EXERCISE =>
Rewrite the lines below as a numbered list, omitting any blank lines.

PROVIDED ENTRIES =>

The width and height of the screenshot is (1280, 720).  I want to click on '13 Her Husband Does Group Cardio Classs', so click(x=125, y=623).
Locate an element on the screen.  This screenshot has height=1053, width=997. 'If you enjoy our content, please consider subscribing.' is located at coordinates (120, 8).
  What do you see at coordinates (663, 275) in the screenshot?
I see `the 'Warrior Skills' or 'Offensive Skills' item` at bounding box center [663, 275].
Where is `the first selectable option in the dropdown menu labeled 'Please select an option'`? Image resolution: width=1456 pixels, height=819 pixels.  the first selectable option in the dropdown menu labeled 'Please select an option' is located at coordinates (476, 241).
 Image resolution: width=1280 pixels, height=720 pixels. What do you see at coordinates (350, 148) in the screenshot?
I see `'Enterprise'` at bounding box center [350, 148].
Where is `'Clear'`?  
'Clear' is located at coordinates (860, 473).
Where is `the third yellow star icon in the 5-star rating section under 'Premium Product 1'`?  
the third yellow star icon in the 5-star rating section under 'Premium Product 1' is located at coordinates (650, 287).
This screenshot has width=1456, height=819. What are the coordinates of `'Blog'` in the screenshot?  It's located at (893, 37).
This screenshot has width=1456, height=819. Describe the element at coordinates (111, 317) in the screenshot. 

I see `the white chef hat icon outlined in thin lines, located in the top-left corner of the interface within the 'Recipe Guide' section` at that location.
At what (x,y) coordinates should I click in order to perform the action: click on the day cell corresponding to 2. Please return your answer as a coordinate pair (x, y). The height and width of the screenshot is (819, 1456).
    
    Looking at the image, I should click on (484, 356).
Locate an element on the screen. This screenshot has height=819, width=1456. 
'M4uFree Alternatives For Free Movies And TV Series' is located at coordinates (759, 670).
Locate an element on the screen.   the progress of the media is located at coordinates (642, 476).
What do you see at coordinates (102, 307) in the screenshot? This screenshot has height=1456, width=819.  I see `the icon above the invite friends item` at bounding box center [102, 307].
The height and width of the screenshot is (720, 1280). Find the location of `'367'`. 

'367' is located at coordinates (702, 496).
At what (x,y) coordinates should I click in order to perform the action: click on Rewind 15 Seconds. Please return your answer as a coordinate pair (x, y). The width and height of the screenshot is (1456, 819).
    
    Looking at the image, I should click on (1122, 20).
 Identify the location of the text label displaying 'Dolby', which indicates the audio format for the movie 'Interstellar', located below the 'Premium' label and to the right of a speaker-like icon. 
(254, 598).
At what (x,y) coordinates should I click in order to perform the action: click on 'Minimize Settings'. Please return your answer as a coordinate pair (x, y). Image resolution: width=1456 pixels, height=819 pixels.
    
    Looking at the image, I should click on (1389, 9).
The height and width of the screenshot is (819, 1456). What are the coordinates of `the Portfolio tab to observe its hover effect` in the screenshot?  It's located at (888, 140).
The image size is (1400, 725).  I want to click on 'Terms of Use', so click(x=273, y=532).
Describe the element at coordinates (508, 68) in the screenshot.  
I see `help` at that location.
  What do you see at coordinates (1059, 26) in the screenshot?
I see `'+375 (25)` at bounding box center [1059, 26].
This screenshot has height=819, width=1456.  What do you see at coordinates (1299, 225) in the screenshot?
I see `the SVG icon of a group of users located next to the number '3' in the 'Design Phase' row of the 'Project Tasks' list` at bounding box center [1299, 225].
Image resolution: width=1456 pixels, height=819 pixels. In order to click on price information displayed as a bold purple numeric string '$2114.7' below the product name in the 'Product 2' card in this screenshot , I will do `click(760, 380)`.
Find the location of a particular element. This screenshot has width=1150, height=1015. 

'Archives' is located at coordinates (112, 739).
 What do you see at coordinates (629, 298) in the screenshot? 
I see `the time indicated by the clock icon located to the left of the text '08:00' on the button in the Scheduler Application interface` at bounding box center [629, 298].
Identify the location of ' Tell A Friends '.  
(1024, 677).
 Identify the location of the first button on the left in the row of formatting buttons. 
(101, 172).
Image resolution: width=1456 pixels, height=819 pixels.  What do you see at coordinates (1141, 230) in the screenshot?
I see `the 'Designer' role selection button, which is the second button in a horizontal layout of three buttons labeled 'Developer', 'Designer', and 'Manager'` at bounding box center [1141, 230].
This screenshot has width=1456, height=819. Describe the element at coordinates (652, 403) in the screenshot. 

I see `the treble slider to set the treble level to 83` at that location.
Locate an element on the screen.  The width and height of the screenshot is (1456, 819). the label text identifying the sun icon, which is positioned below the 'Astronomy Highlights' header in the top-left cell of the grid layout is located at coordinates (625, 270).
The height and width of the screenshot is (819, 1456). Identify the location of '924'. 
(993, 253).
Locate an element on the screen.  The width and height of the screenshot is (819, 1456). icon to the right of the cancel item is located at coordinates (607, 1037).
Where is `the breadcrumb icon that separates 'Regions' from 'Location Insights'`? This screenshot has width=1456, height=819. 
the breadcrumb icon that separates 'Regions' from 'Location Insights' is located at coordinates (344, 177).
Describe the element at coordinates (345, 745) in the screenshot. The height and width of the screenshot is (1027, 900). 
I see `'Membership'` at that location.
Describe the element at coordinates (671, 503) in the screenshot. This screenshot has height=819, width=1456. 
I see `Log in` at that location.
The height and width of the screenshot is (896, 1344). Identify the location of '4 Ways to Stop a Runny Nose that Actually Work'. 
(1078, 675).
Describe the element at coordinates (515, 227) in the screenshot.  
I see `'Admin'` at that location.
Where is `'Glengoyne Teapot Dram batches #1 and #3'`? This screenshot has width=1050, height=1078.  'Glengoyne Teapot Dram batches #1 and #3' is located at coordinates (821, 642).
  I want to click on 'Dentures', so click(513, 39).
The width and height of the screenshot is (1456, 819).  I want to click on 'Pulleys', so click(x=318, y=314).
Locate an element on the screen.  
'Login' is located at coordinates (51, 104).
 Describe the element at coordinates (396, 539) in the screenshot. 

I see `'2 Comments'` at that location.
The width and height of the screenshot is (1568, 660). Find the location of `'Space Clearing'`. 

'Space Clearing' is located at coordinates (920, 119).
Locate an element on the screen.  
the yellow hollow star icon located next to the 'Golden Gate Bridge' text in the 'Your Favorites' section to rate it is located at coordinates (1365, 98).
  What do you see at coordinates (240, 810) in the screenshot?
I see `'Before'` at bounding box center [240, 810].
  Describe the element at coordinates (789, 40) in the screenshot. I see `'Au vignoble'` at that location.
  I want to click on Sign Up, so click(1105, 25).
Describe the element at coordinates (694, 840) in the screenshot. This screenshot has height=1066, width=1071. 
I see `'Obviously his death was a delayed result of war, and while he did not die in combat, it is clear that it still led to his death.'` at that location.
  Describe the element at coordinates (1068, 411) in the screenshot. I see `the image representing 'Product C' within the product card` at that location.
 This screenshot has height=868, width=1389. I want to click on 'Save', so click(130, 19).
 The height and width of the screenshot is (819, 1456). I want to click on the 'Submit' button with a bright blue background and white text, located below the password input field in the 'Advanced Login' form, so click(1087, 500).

IN RESPONSE =>
1. The width and height of the screenshot is (1280, 720).  I want to click on '13 Her Husband Does Group Cardio Classs', so click(x=125, y=623).
2. Locate an element on the screen.  This screenshot has height=1053, width=997. 'If you enjoy our content, please consider subscribing.' is located at coordinates (120, 8).
3.   What do you see at coordinates (663, 275) in the screenshot?
4. I see `the 'Warrior Skills' or 'Offensive Skills' item` at bounding box center [663, 275].
5. Where is `the first selectable option in the dropdown menu labeled 'Please select an option'`? Image resolution: width=1456 pixels, height=819 pixels.  the first selectable option in the dropdown menu labeled 'Please select an option' is located at coordinates (476, 241).
6.  Image resolution: width=1280 pixels, height=720 pixels. What do you see at coordinates (350, 148) in the screenshot?
7. I see `'Enterprise'` at bounding box center [350, 148].
8. Where is `'Clear'`?  
9. 'Clear' is located at coordinates (860, 473).
10. Where is `the third yellow star icon in the 5-star rating section under 'Premium Product 1'`?  
11. the third yellow star icon in the 5-star rating section under 'Premium Product 1' is located at coordinates (650, 287).
12. This screenshot has width=1456, height=819. What are the coordinates of `'Blog'` in the screenshot?  It's located at (893, 37).
13. This screenshot has width=1456, height=819. Describe the element at coordinates (111, 317) in the screenshot. 
14. I see `the white chef hat icon outlined in thin lines, located in the top-left corner of the interface within the 'Recipe Guide' section` at that location.
15. At what (x,y) coordinates should I click in order to perform the action: click on the day cell corresponding to 2. Please return your answer as a coordinate pair (x, y). The height and width of the screenshot is (819, 1456).
16.     Looking at the image, I should click on (484, 356).
17. Locate an element on the screen. This screenshot has height=819, width=1456. 
18. 'M4uFree Alternatives For Free Movies And TV Series' is located at coordinates (759, 670).
19. Locate an element on the screen.   the progress of the media is located at coordinates (642, 476).
20. What do you see at coordinates (102, 307) in the screenshot? This screenshot has height=1456, width=819.  I see `the icon above the invite friends item` at bounding box center [102, 307].
21. The height and width of the screenshot is (720, 1280). Find the location of `'367'`. 
22. '367' is located at coordinates (702, 496).
23. At what (x,y) coordinates should I click in order to perform the action: click on Rewind 15 Seconds. Please return your answer as a coordinate pair (x, y). The width and height of the screenshot is (1456, 819).
24.     Looking at the image, I should click on (1122, 20).
25.  Identify the location of the text label displaying 'Dolby', which indicates the audio format for the movie 'Interstellar', located below the 'Premium' label and to the right of a speaker-like icon. 
26. (254, 598).
27. At what (x,y) coordinates should I click in order to perform the action: click on 'Minimize Settings'. Please return your answer as a coordinate pair (x, y). Image resolution: width=1456 pixels, height=819 pixels.
28.     Looking at the image, I should click on (1389, 9).
29. The height and width of the screenshot is (819, 1456). What are the coordinates of `the Portfolio tab to observe its hover effect` in the screenshot?  It's located at (888, 140).
30. The image size is (1400, 725).  I want to click on 'Terms of Use', so click(x=273, y=532).
31. Describe the element at coordinates (508, 68) in the screenshot.  
32. I see `help` at that location.
33.   What do you see at coordinates (1059, 26) in the screenshot?
34. I see `'+375 (25)` at bounding box center [1059, 26].
35. This screenshot has height=819, width=1456.  What do you see at coordinates (1299, 225) in the screenshot?
36. I see `the SVG icon of a group of users located next to the number '3' in the 'Design Phase' row of the 'Project Tasks' list` at bounding box center [1299, 225].
37. Image resolution: width=1456 pixels, height=819 pixels. In order to click on price information displayed as a bold purple numeric string '$2114.7' below the product name in the 'Product 2' card in this screenshot , I will do `click(760, 380)`.
38. Find the location of a particular element. This screenshot has width=1150, height=1015. 
39. 'Archives' is located at coordinates (112, 739).
40.  What do you see at coordinates (629, 298) in the screenshot? 
41. I see `the time indicated by the clock icon located to the left of the text '08:00' on the button in the Scheduler Application interface` at bounding box center [629, 298].
42. Identify the location of ' Tell A Friends '.  
43. (1024, 677).
44.  Identify the location of the first button on the left in the row of formatting buttons. 
45. (101, 172).
46. Image resolution: width=1456 pixels, height=819 pixels.  What do you see at coordinates (1141, 230) in the screenshot?
47. I see `the 'Designer' role selection button, which is the second button in a horizontal layout of three buttons labeled 'Developer', 'Designer', and 'Manager'` at bounding box center [1141, 230].
48. This screenshot has width=1456, height=819. Describe the element at coordinates (652, 403) in the screenshot. 
49. I see `the treble slider to set the treble level to 83` at that location.
50. Locate an element on the screen.  The width and height of the screenshot is (1456, 819). the label text identifying the sun icon, which is positioned below the 'Astronomy Highlights' header in the top-left cell of the grid layout is located at coordinates (625, 270).
51. The height and width of the screenshot is (819, 1456). Identify the location of '924'. 
52. (993, 253).
53. Locate an element on the screen.  The width and height of the screenshot is (819, 1456). icon to the right of the cancel item is located at coordinates (607, 1037).
54. Where is `the breadcrumb icon that separates 'Regions' from 'Location Insights'`? This screenshot has width=1456, height=819. 
55. the breadcrumb icon that separates 'Regions' from 'Location Insights' is located at coordinates (344, 177).
56. Describe the element at coordinates (345, 745) in the screenshot. The height and width of the screenshot is (1027, 900). 
57. I see `'Membership'` at that location.
58. Describe the element at coordinates (671, 503) in the screenshot. This screenshot has height=819, width=1456. 
59. I see `Log in` at that location.
60. The height and width of the screenshot is (896, 1344). Identify the location of '4 Ways to Stop a Runny Nose that Actually Work'. 
61. (1078, 675).
62. Describe the element at coordinates (515, 227) in the screenshot.  
63. I see `'Admin'` at that location.
64. Where is `'Glengoyne Teapot Dram batches #1 and #3'`? This screenshot has width=1050, height=1078.  'Glengoyne Teapot Dram batches #1 and #3' is located at coordinates (821, 642).
65.   I want to click on 'Dentures', so click(513, 39).
66. The width and height of the screenshot is (1456, 819).  I want to click on 'Pulleys', so click(x=318, y=314).
67. Locate an element on the screen.  
68. 'Login' is located at coordinates (51, 104).
69.  Describe the element at coordinates (396, 539) in the screenshot. 
70. I see `'2 Comments'` at that location.
71. The width and height of the screenshot is (1568, 660). Find the location of `'Space Clearing'`. 
72. 'Space Clearing' is located at coordinates (920, 119).
73. Locate an element on the screen.  
74. the yellow hollow star icon located next to the 'Golden Gate Bridge' text in the 'Your Favorites' section to rate it is located at coordinates (1365, 98).
75.   What do you see at coordinates (240, 810) in the screenshot?
76. I see `'Before'` at bounding box center [240, 810].
77.   Describe the element at coordinates (789, 40) in the screenshot. I see `'Au vignoble'` at that location.
78.   I want to click on Sign Up, so click(1105, 25).
79. Describe the element at coordinates (694, 840) in the screenshot. This screenshot has height=1066, width=1071. 
80. I see `'Obviously his death was a delayed result of war, and while he did not die in combat, it is clear that it still led to his death.'` at that location.
81.   Describe the element at coordinates (1068, 411) in the screenshot. I see `the image representing 'Product C' within the product card` at that location.
82.  This screenshot has height=868, width=1389. I want to click on 'Save', so click(130, 19).
83.  The height and width of the screenshot is (819, 1456). I want to click on the 'Submit' button with a bright blue background and white text, located below the password input field in the 'Advanced Login' form, so click(1087, 500).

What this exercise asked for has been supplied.